My doctor has told me that there’s a good chance I may never have debilitating symptoms, and that the medicine will slow the progress of the disease by about 30 or 40 percent and that I might have a mild case. I do really well on all my neurological exams, better than most. And I hold on to all of that, and I tell others that when they need comforting when they find out about my diagnosis. But it’s still a degenerative disease without a cure, and we just don’t know for sure what’s going to happen. So, meeting people who are having to deal with things that I might have to can be as upsetting as it is comforting. And I have to wonder if I should be preparing for something worse? Should Al be preparing himself?

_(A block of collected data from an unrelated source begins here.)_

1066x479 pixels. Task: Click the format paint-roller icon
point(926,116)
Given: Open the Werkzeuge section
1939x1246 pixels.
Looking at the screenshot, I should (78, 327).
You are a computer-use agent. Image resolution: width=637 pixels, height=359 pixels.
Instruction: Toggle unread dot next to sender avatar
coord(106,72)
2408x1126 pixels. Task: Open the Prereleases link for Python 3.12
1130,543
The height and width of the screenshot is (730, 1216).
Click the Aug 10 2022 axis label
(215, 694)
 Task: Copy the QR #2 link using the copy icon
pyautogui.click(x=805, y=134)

There are a lot of diseases out there, and there are a lot of people dealing with them day-by-day because that’s the only way to do it. I have a good friend with Type I Diabetes and one with Acute Porphyria, and we’ve all bonded in a whole new way. They’ve been there and understand my reluctance to accept this diagnosis, and the frustrations and fears that come with that. But there’s only so much other people can do. At some point, I have to “step up to the bat.” I thought I had, but these little reminders are coming at me from all different directions. So, I guess I’ll cry a little, feel sorry for myself a little, ramble on my blog a little, then I’ll get up and make a cup of tea and start planning dinner. Just like any other day.
Note: Al got home and told me about his conversation. He couldn’t wait to tell me that this lady had been in a wheelchair, her MS was so bad. But with Avonex (what I take) she’s doing great and is even riding a bicycle. So, there’s always hope and good news.